Ed Helms is developing a very specific comic character that he plays in pretty much everything, a sort of Ivy League grad, sweater-wearing, completely emasculated goofball.  He started perfecting it on "The Daily Show," has polished the act on "The Office," and here, he brings it to its richest realization so far.  He is a git, a boob, a ninny, a dolt.  Of course he's the one who wakes up missing a tooth.  Of course he's the one with the domineering girlfriend who he has to lie to in order to attend the party in the first place.  What I like is that they don't spend too much time redeeming him.  These characters are pretty much the same at the end of the film, with only the very bare minimum of growth to show for their hellish escapade.  In the case of Phil, a schoolteacher who seems ready to crack, he doesn't change at all.  He's a shameless womanizing creep at the start of the movie, and he's exactly the same at the end of the movie.  And Bradley Cooper is hilarious in the role.  He's the scumbag who keeps the other friends together, the alpha male here.

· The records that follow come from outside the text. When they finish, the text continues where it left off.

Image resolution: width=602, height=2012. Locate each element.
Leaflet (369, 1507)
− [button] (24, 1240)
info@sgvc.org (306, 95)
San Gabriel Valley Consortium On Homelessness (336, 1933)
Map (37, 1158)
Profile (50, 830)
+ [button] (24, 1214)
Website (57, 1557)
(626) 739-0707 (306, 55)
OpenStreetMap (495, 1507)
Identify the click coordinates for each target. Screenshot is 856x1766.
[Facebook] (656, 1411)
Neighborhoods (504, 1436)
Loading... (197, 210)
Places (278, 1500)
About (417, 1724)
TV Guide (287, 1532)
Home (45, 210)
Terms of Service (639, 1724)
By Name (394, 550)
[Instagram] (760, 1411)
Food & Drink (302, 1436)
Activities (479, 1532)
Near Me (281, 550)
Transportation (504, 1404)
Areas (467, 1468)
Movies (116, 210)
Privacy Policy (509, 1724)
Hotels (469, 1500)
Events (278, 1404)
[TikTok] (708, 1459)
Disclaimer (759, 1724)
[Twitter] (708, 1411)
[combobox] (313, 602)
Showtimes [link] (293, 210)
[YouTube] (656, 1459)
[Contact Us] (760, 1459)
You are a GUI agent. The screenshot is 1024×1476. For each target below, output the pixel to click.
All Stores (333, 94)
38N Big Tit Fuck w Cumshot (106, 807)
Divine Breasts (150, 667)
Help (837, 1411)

And then there's Zach.  I've been a fan of Galifianakis as a stand-up for some time now, and I reviewed a film he was in last year called "Visioneers" where I thought his work was very interesting, even if the film was sort of a wank.  With this movie, though, I have a feeling that comedy nerds are going to have to adjust to the idea that this cult hero is about to become a mainstream sensation for a while, because this is one of those great comedy supporting roles that seems like it was created for the sole purpose of launching someone into the mainstream consciousness.  Alan is a freak, a guy who barely fits into normal social interaction, and he's only along on the trip because Doug is trying to bond with him before the wedding.  Zach plays Alan as a wild animal who has been let off the leash and doesn't quite realize that he's free yet.  When he turns the crazy all the way up, the film feels genuinely dangerous, and even if it never quite tips over into the comedy apocalypse, there's always that feeling that it might.  That it could.  And that Zach is the reason.

The film's not perfect... there are some strangely undercooked aspects, like the Heather Graham subplot, and Ken Jeong's character vanishes too quickly... but it doesn't matter.  "The Hangover" wants to make you laugh and it wants to shock you, and it does all of that very well.  In a summer where we're being bombarded by reboots and sequels and remakes, "The Hangover" will end up being a success because it does its own thing, and it does it with an aggressive smile on its face.  It features a fresh enough cast that it doesn't feel like we've seen this film 20 times before, and yet it's one of those films that feels like such an obvous premise that you can't believe it doesn't already exist.

Oh... and when you see it, stay till the very end of the closing credits.  Because I'm convinced the MPAA did not, and what you'll see is a first for a studio movie.  I can honestly say I've never seen that in an R-rated movie before.  Ever.  Mind?  Blown.  And that ain't all.